**Work order:** Print every entry below exactly, leaving out the pictures.

**The data:**
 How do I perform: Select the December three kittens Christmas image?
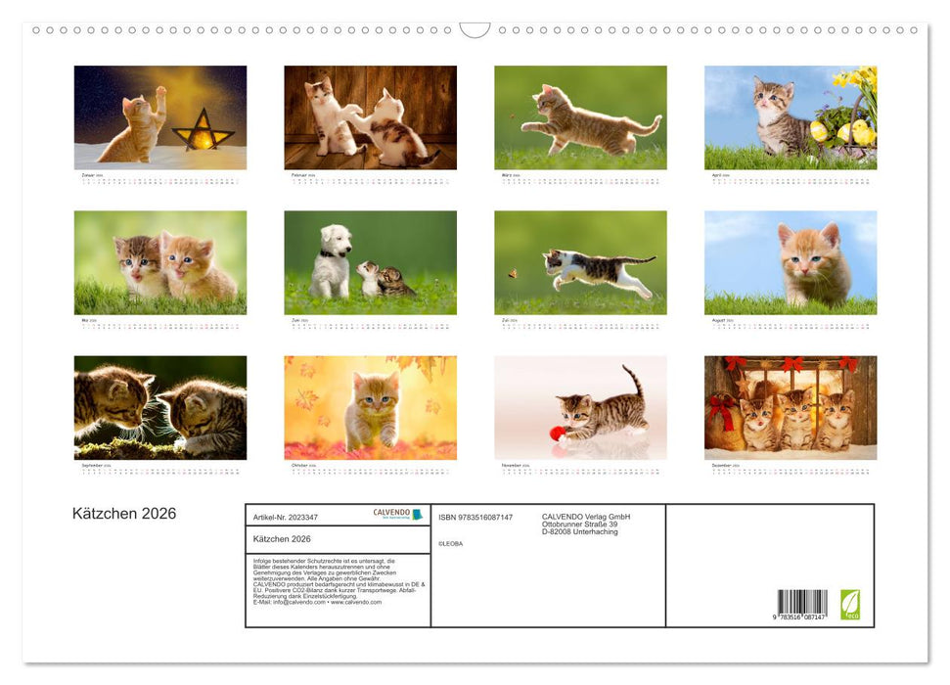[x=791, y=407]
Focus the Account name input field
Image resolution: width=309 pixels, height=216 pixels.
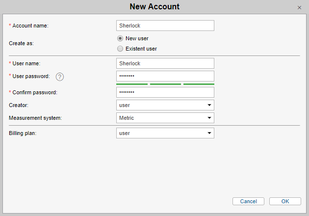(x=165, y=26)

**Answer to this problem:**
 How do I perform: Select the December three kittens Christmas image?
[x=791, y=407]
Focus the Account name input field
Image resolution: width=309 pixels, height=216 pixels.
(x=165, y=26)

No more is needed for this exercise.